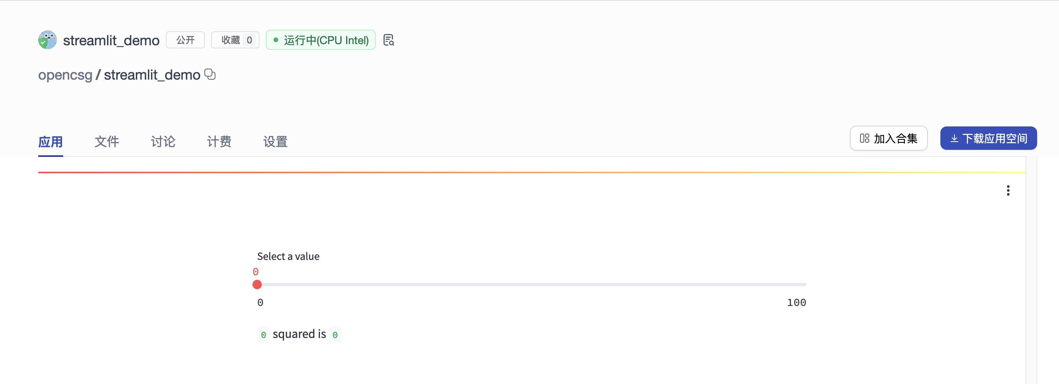Open the logs viewer icon beside running status

coord(388,40)
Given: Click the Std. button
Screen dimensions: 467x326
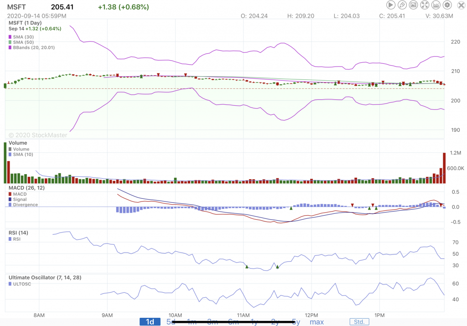Looking at the screenshot, I should 359,322.
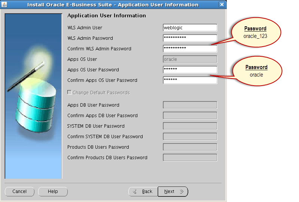Focus the WLS Admin Password field
Image resolution: width=299 pixels, height=202 pixels.
(190, 38)
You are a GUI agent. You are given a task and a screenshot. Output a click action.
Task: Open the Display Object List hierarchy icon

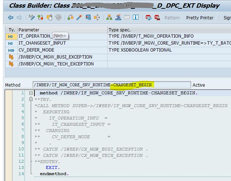[x=109, y=18]
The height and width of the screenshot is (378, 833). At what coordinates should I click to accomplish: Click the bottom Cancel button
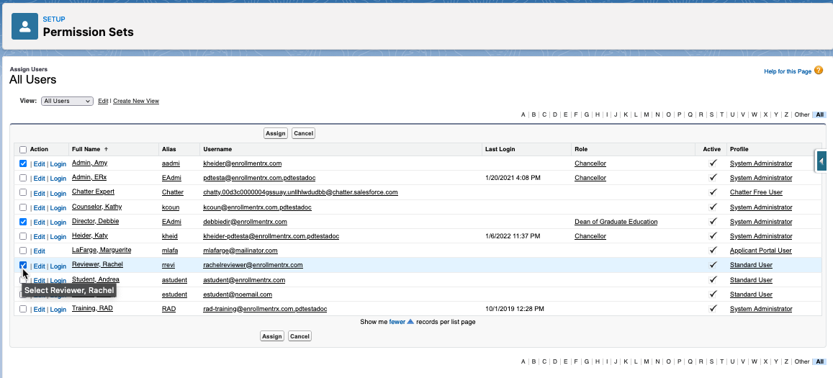pyautogui.click(x=300, y=336)
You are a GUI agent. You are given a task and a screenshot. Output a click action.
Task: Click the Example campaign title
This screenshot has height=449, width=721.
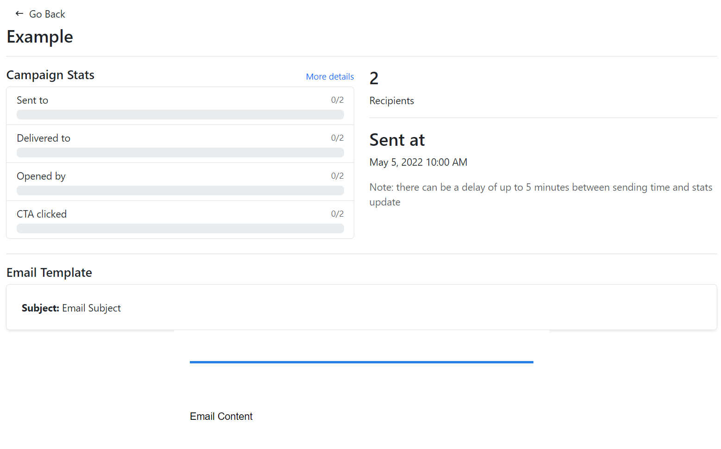(x=40, y=37)
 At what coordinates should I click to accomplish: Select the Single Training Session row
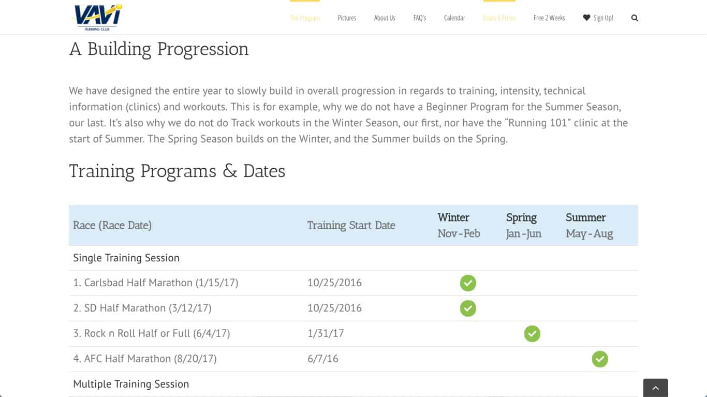354,258

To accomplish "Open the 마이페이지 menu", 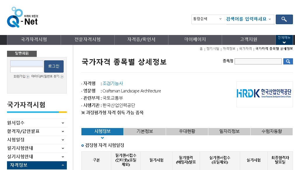I will pos(195,40).
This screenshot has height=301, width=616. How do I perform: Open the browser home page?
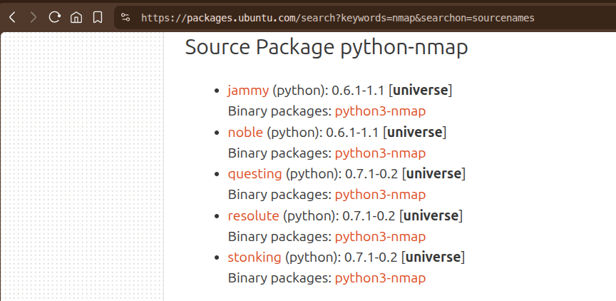click(x=76, y=17)
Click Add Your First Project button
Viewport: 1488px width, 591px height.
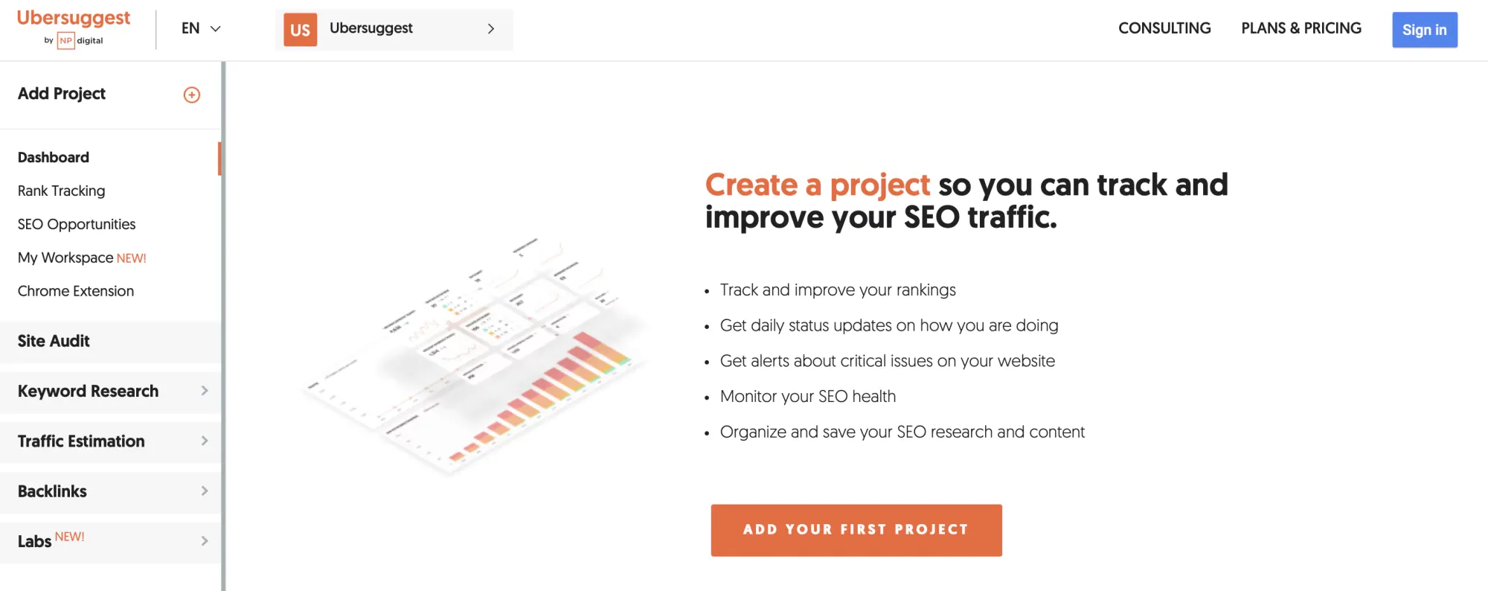click(x=856, y=529)
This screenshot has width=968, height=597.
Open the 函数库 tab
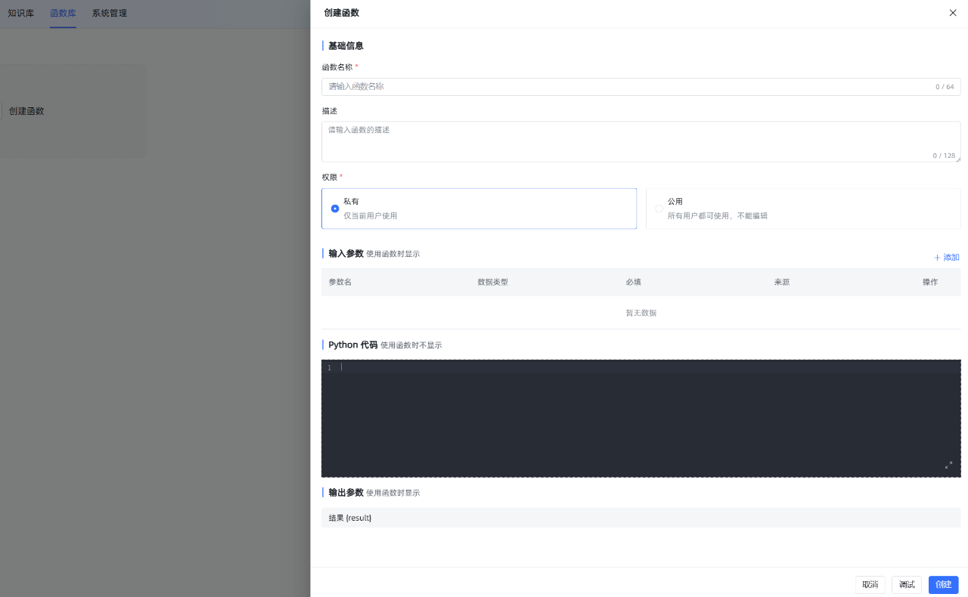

______________________________

> _ABOUT THIS EXERCISE_: With the pictures left out, copy exactly the lines above from the line containing "This screenshot has height=301, width=616." through the last line of the entries.

> _ANSWER TO THE EXERCISE_:
This screenshot has height=301, width=616. How do I perform: Open the browser home page?
click(x=76, y=17)
Click Add Your First Project button
Viewport: 1488px width, 591px height.
click(x=856, y=529)
This screenshot has width=968, height=597.
Open the 函数库 tab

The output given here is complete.